Beni confiscati alla mafia, un immobile del clan Valle sarà destinato ad usi sociali

La Provincia di Pavia chiede all’”Agenzia Nazionale per l’Amministrazione e la destinazione dei beni sequestrati”  l’assegnazione di un bene sequestrato e confiscato alla criminalità organizzata per farlo entrare nel proprio patrimonio e riutilizzarlo a fini sociali. E’ la prima volta che accade nella storia della Provincia di Pavia. Il bene interessato è sito nel comune di Alagna Lomellina ed è stato confiscato al clan Valle con decreto del Tribunale di Pavia nell’ottobre 1992.

Il patrimonio immobiliare comprende un alloggio , un rustico ed un terreno.

 “Ieri il consiglio provinciale ha approvato una delibera importante ed unica nella storia di questo Ente alla quale siamo arrivati grazie all’impegno e alla concretezza dell’Osservatorio provinciale sulla Legalità. La nostra intenzione ora non è di gestire direttamente l’immobile ma di assegnarlo, tramite avviso pubblico ad una comunità o ad una organizzazione di volontariato che la destini ad usi sociali”, è il commento di Daniele Bosone Presidente Provincia di Pavia.

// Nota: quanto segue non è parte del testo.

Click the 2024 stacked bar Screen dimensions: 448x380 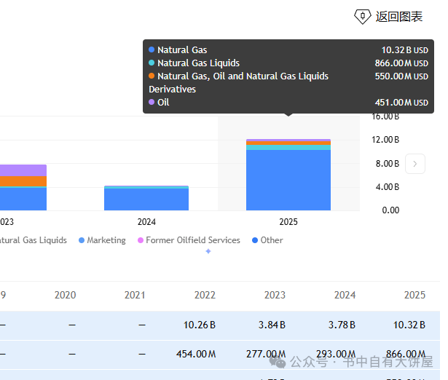146,199
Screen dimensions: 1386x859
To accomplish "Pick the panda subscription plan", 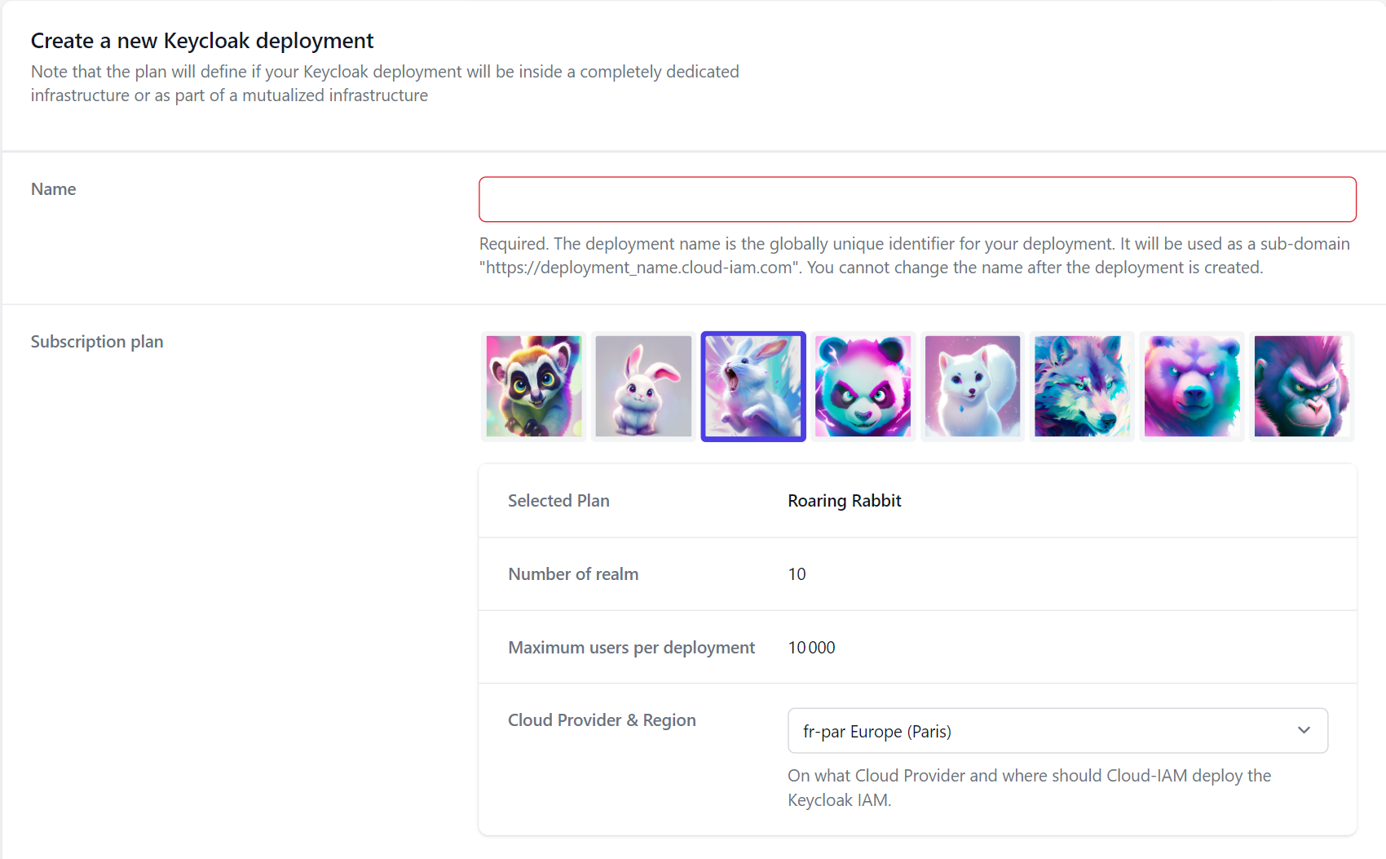I will point(863,386).
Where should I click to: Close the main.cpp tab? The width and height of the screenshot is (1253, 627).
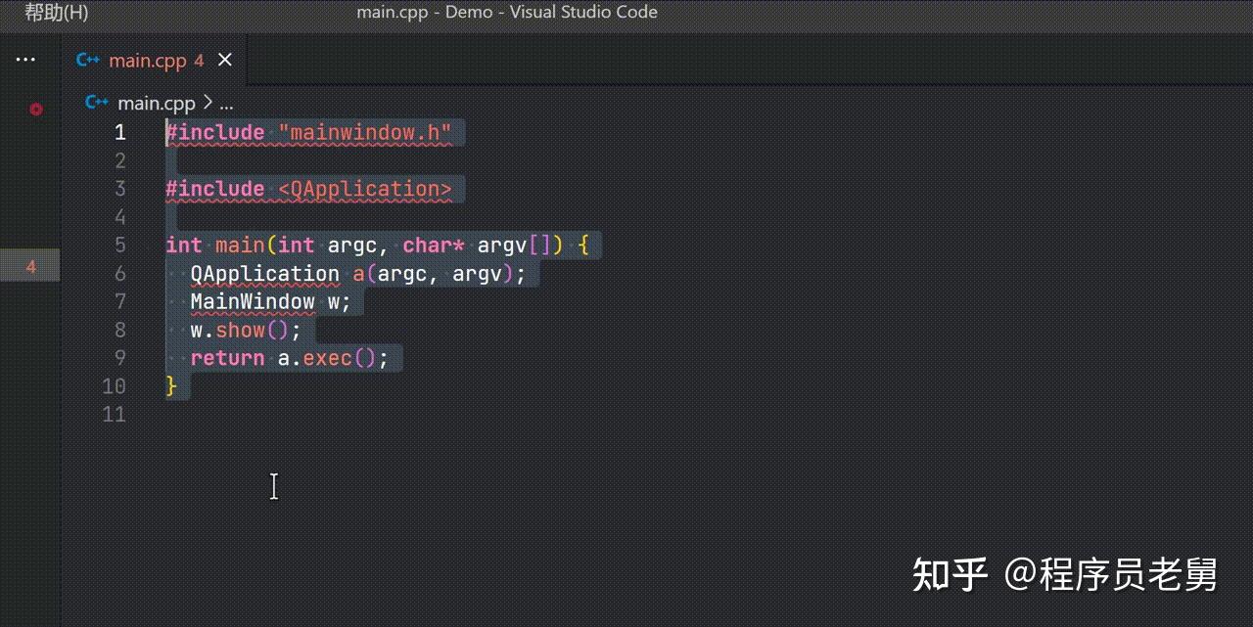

 “Ho seguito questa delibera seguito fin dall'inizio e ne sono davvero felice e orgoglioso: per la prima volta nella sua storia la Provincia di Pavia tenta concretamente di recuperare un bene confiscato alla criminalità organizzata, e penso sia un fatto di straordinario valore – aggiunge il consigliere Giacomo Galazzo -. Grazie agli uffici che ci hanno lavorato tanto. E grazie a Libera, senza la quale nulla di tutto ciò sarebbe stato possibile. Ieri abbiamo riaffermato l'impegno delle istituzioni per il recupero dei beni confiscati: un dovere morale ma anche un' opportunità per la crescita sociale del nostro territorio. Ora contiamo nel successo della fase successiva”.

 Il D.Lgs. 159/2011, istitutivo del Codice Antimafia, all'art. 48 dispone che i beni immobili confiscati alla criminalità organizzata sono trasferiti per finalità istituzionali o sociali, in via prioritaria, al patrimonio del Comune ove l'immobile è sito, ovvero al patrimonio della Provincia o della Regione. Il pieno utilizzo dei beni confiscati alla criminalità organizzata è un obiettivo che l’Osservatorio provinciale sulla Legalità ha ritenuto perseguire per la crescente attenzione nell'opinione pubblica del valore simbolico della restituzione alla collettività dei beni illecitamente sottratti.

 Manila Filella, avvocato, coordinatrice Osservatorio provinciale sulla Legalità: “Sono soddisfatta per il risultato raggiunto che arriva a seguito di un lavoro di  rete durato ben otto mesi tra Provincia,  Osservatorio e diverse associazioni di volontariato.  L’Osservatorio istituito due anni fa dimostra così di saper portare risultati concreti.  I lavori fino ad ora sono stati incentrati su temi quali la diffusione della cultura della legalità nelle suole e negli Enti, la confisca dei beni alle mafie, il contrasto al lavoro nero e al caporalato”.

“Un primo importante obbiettivo è stato raggiunto per andare verso il peno utilizzo dei beni confiscati in provincia di Pavia; questo caso, in particolare, riguarda un bene confiscato da 18 anni che oggi finalmente trova la strada per essere riconsegnato alla collettività e fruito come bene comune – dice Davide Salluzzo, rappresentante regionale di Libera -. Restano aperti alcuni problemi con la città di Vigevano che da anni ha beni assegnati ma non li utilizza; come Libera  auspichiamo che tale patrimonio venga presto messo a disposizione dei cittadini”.